Low-power LTE 4G modem targets IoT, uses MIPS architecture

By Julien Happich

Altair Semiconductor has designed a new family of MIPS-based chips to provide 4G connectivity to wearables and other IoT devices at minimal power consumption.

The company has optimised the FourGee modems for the small form factor and very low power consumption characteristics that are typical of IoT devices. It claims its FourGee-1150 and 1160 chips offer up to 10 times better energy efficiency and half the connectivity cost of the standard LTE technologies being used today.

Adding a FourGee LTE chip to a wearable has less than 10% impact on battery life in a typical usage scenario (i.e. if a wearable device gets ~48 hrs on Bluetooth + Wi-Fi only, then it will last for ~44 hrs using FourGee LTE + Bluetooth + Wi-Fi), says the manufacturer. An LTE-powered smart meter could run for up to 10 years using several standard AA-type batteries. The FourGee chips also come equipped with next-generation OmniShield security technologies from Imagination, creating the required framework for safe deployment of services and software upgrades for IoT devices.

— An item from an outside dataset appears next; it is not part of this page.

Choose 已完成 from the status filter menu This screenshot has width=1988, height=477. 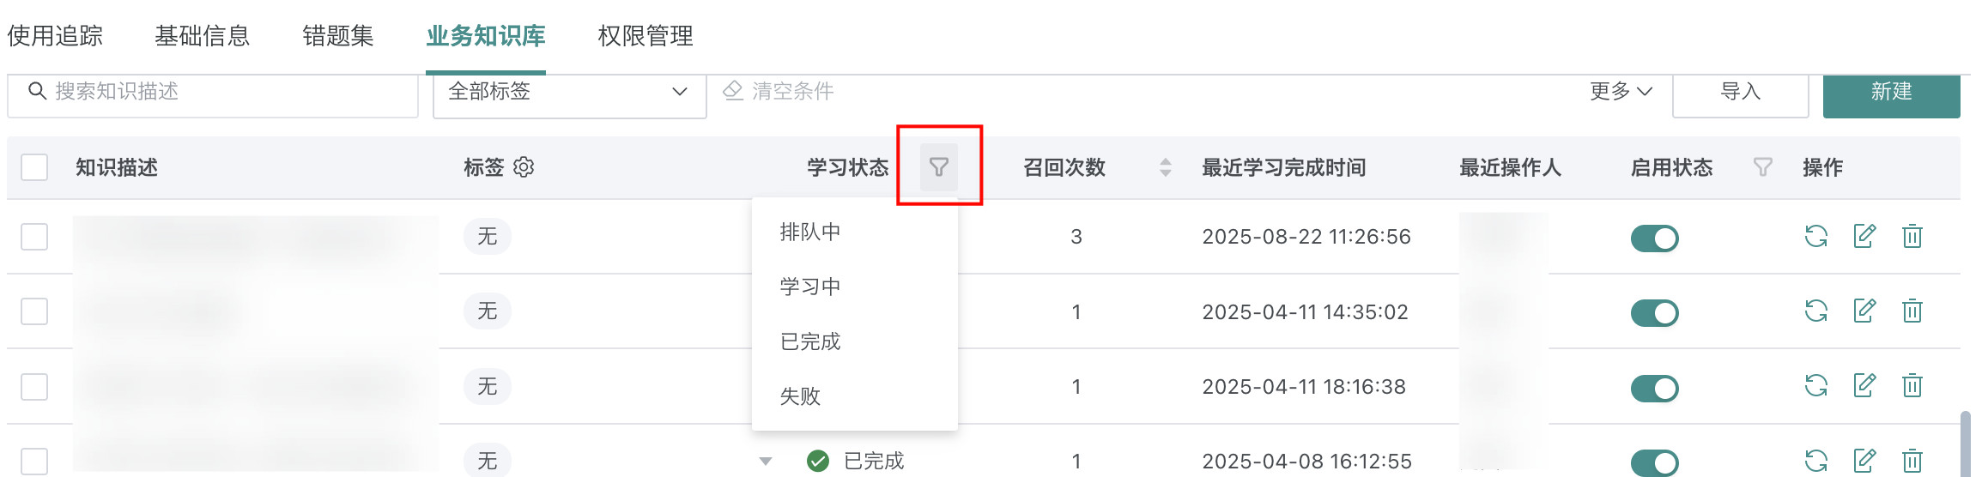tap(810, 341)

The FourGee-1150/6401 is a low-cost LTE Category-0 chipset featuring downlink speeds of up to 1Mbps, extremely low power consumption. This IoT-optimised chipset is highly integrated and incorporates elements such as an advanced on-chip power management unit, integrated DDR memory and a low power MCU subsystem with a robust security framework for customer developed applications. The chipset also feature numerous host, peripheral and sensor interfaces.